Exclusive Interview – A Conversation With Kiya Babzani of Self Edge
If you spend enough time researching or hunting for that perfect pair of raw denim online, you are almost certain to come across denim purveyor, Self Edge, and its co-owner, Kiya Babzani.
Not only does Self Edge specialize in some of the world’s finest denim (in addition to producing its own self-titled line), but Babzani is also one of the most active and accessible users on various message boards.
However, how well do you know the man behind-the-scenes? How did he become so involved in raw denim? Any guess on what his “Plan B” might too? Read on for more details.
Though I know your interest for raw denim lies within your passion for Rockabilly, is there anything else about raw denim that specifically appeals to you?
I love the “every man” aspect of denim in general, how it appeals to all social classes and cultures. It’s transcended it’s original purpose to the point of which most people today don’t know or care where it came from originally. I think that’s when a fabric or garment becomes truly successful.
That’s true, it is one garment that is arguably the lowest common denominator between all people. Any memories from when you first stumbled upon denim?
I first saw raw denim in the rockabilly scene about fifteen years ago. It was something I never even considered before that. Thinking, “Wait, my jeans were dark and crispy at one point?”
Once you come to the realization that most jeans out there have been washed with chemicals and acetates to soften and lighten them, raw denim starts to make sense a lot faster.
In the rockabilly scene you’d see two camps – the people that wear Levi’s 501 STF jeans, which are now made in Mexico or China; or actual vintage Levi’s, Lee, or Wranglers. The latter camp is obviously spending far more on the jean if they have one that’s still in its raw/dark state.
Were one of these latter raw denim labels one of your first denims you acquired too?
The first raw denim I ever bought was a pair of Yamane Deluxe jeans while in Hong Kong.
This was Hidehiko Yamane’s private label brand, which was supposed to be a higher end version of his main line, Evisu. The latter was started when he was exiled from Japan for a short while due to financial issues in the late 1990’s.
Were there any other inspirations besides rockabilly that got you into the denim world?
No, not really. It was all about the music that then made you dress a certain way. Unfortunately that’s not really how things work any more, a guy wears an oxford shirt and Red Wings and listens to Kanye. That was a bad example – these days Kanye is wearing that too.
There’s no synergy between music and clothing any more, it’s all about the brands, not the look.
It’s commendable you’ve been able to find a way to turn your passions into a living, such as yo-yos and vintage clothing. Any other ideas for future businesses? Maybe in the music industry or related to motorcycles?
I want to open a 7-Eleven.
Actually, a few of them. But bring the Japanese version to the States. The Japanese bought 7-Eleven (the entire company) about ten years ago.
That’s another story.
We’ll unpack that a bit more on another day, but any reason why 7-Eleven in particular?
I love convenience stores and the concept behind them being an oasis in a busy metropolitan life.
With many of the labels you carry being born, bred, and based there, were there any big challenges you’ve faced since opening Self Edge? For instance: language barriers, cultural differences, or logistical issues?

☆ ☆ ☆ ☆ ☆ ☆ ☆

* [Task set]
a: Turn the paragraph of the Self Edge interview that begins "In the rockabilly scene you'd see two camps" into a short bulleted list that keeps its main facts.
b: According to the Self Edge interview, what was the first raw denim Kiya Babzani bought, and where did he buy it?
c: Extend the Self Edge interview from the point where it stops.
The stored data after this point is separate from the Self Edge interview.

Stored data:

☆ ☆ ☆ ☆ ☆ ☆ ☆

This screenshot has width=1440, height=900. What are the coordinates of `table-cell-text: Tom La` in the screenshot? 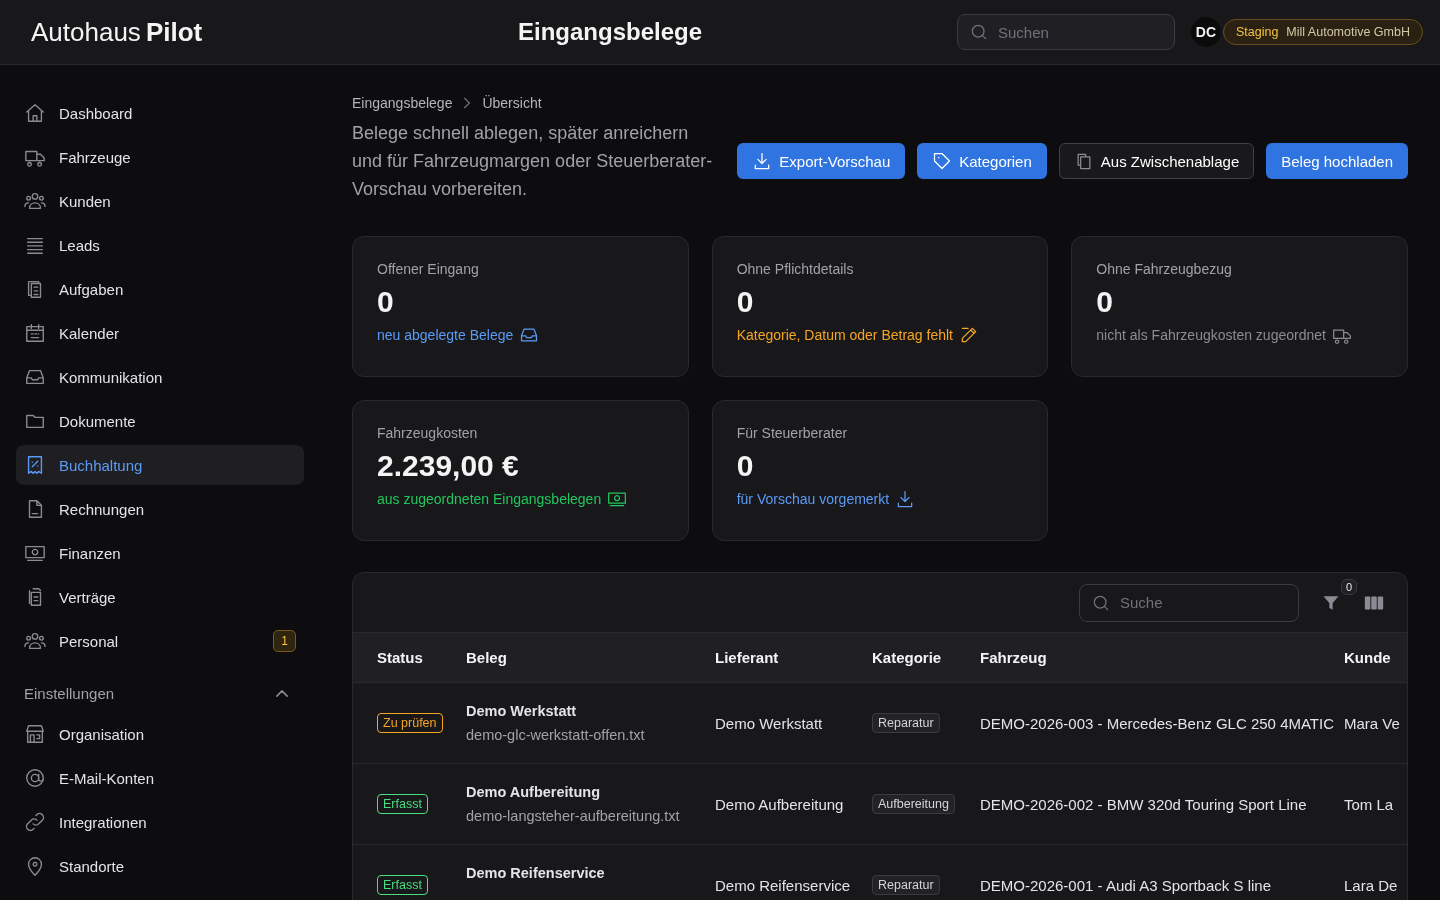 It's located at (1370, 804).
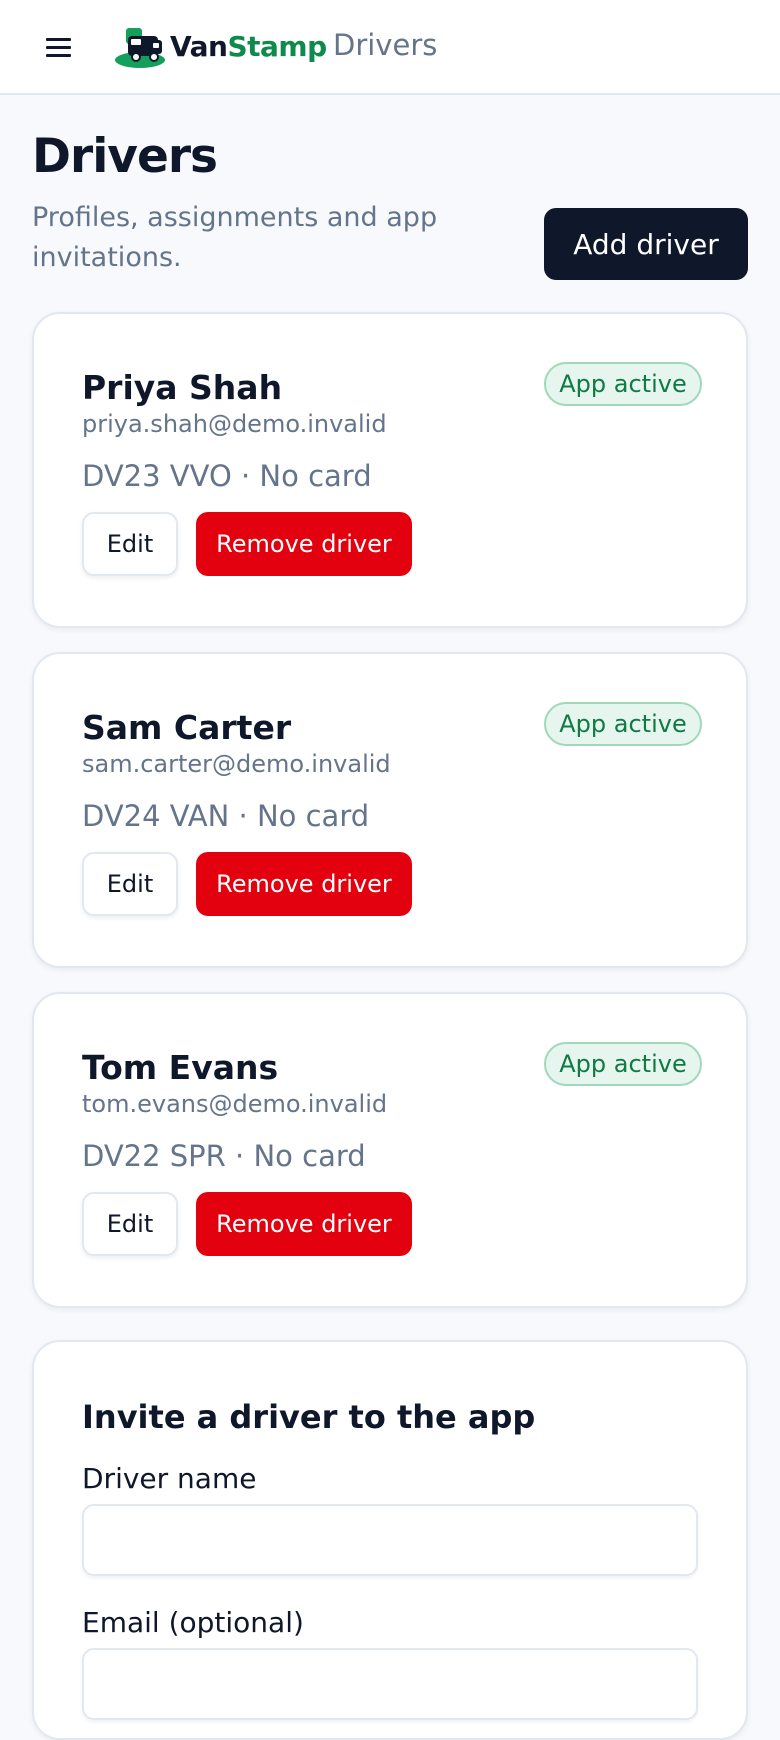 The image size is (780, 1740). Describe the element at coordinates (386, 45) in the screenshot. I see `section-title: Drivers` at that location.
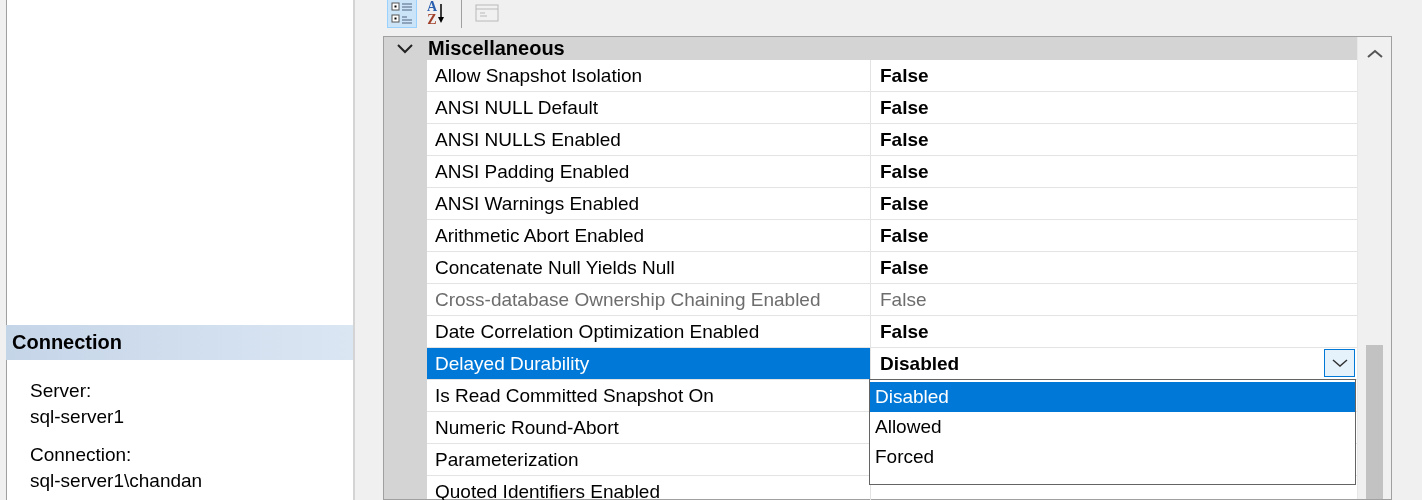  What do you see at coordinates (442, 13) in the screenshot?
I see `down-arrow-icon` at bounding box center [442, 13].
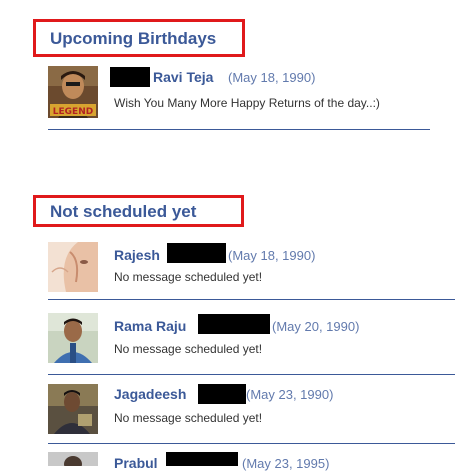 The height and width of the screenshot is (471, 455). What do you see at coordinates (290, 394) in the screenshot?
I see `entry-date: (May 23, 1990)` at bounding box center [290, 394].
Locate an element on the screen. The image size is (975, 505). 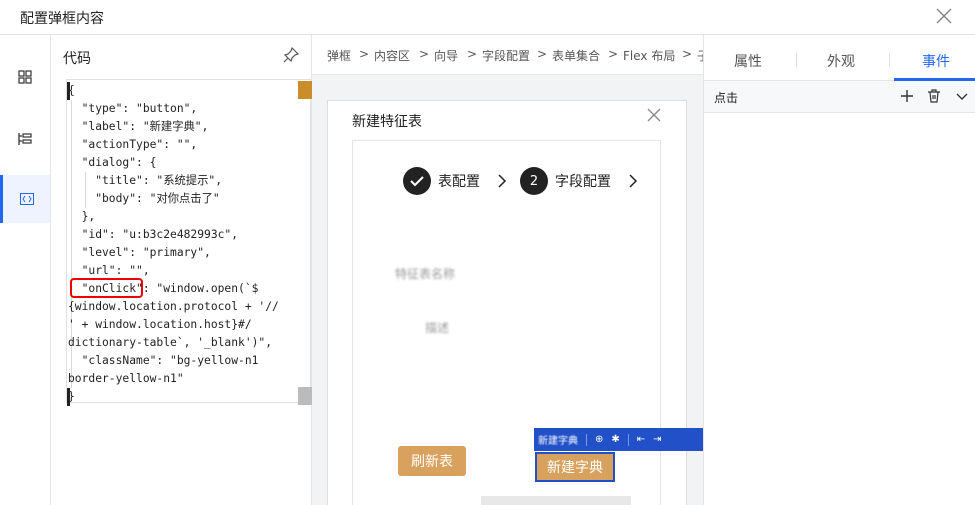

☆ ☆ ☆ ☆ ☆ ☆ ☆

* [Responses]
a:
- Rockabilly fans fell into two camps.
- One camp wore Levi's 501 STF jeans, which are now made in Mexico or China.
- The other wore actual vintage Levi's, Lee, or Wranglers.
- The vintage camp spends far more on a pair if it is still in its raw/dark state.

b: A pair of Yamane Deluxe jeans, bought in Hong Kong.

c:
The main challenge, and something which makes our business difficult to operate even today, is the Japanese Yen and the cost of importing product into the United States.
Our wholesale prices have almost doubled in the past few years and yet our prices have only gone up less than half that. We’re eating the higher cost of the products to keep the prices as low as we can. Everything from taxes to duties to shipping fees and to the price of the Yen has almost doubled in three or four years.
If by chance this becomes an even more serious challenge, do you have any ideas in the back of your mind to ‘pivot’ Self Edge in any way?
Nope, my only back-up plan is 7-Eleven.
Just kidding. We hope that we can continue our current rate of sell-through to sustain our businesses, but if not, there isn’t much we can do about it. All we can hope in the meantime is that the Japanese government does a true intervention and lowers the value of their own currency to increase exports.
Fair enough, although I hope to see the 7-Eleven idea pan out in the near future. Another partnership you’ve built over the past few years is with the guys at 3sixteen in setting up Self Edge NYC. How did this come to be?
I used to have another store before Self Edge called “Turf”, we were one of 3sixteen‘s first accounts in the world about six or seven years ago. I became close friends with Johan Lam, who is Andrew Chen’s (3sixteen‘s founder) partner.
We all got to know each other over the years, and my wife and I thought it’d be a good idea to form a partnership to open Self Edge NY, then Self Edge LA. Andrew is at the NY shop on most days and Johan is at the LA shop most days. It’s been great working with them over the past few years, we couldn’t ask for better partners.
Very cool. We have to ask to about another, more silent colleague of yours – the mustached model in a majority of the denim fit photos. We did a bit of research and found out he is Josh Harris and owns a cocktail consulting company, Bon Vivants. Any background story you can share with us?
He’s recently been brought up quite a bit in Self Edge discussions around the Internet. We met him years ago while he was tending bar at a place in San Francisco called “Pier 23”. One of our best and favorite customers at SESF, Pete Hadden, has been in the same band for almost twenty years and this band plays once a month at Pier 23.
We went to go see them and Josh was bartending, this is before he turned into the rock star he is today. We got to know Josh through the bar and eventually he left to start Bon Vivants. That business took off very quickly, especially once he started to travel around the world winning every cocktail competition he entered. He was named the national champion of multiple styles of spirits and then started doing consulting for high-profile chefs that were opening their own restaurants such as Tyler Florence.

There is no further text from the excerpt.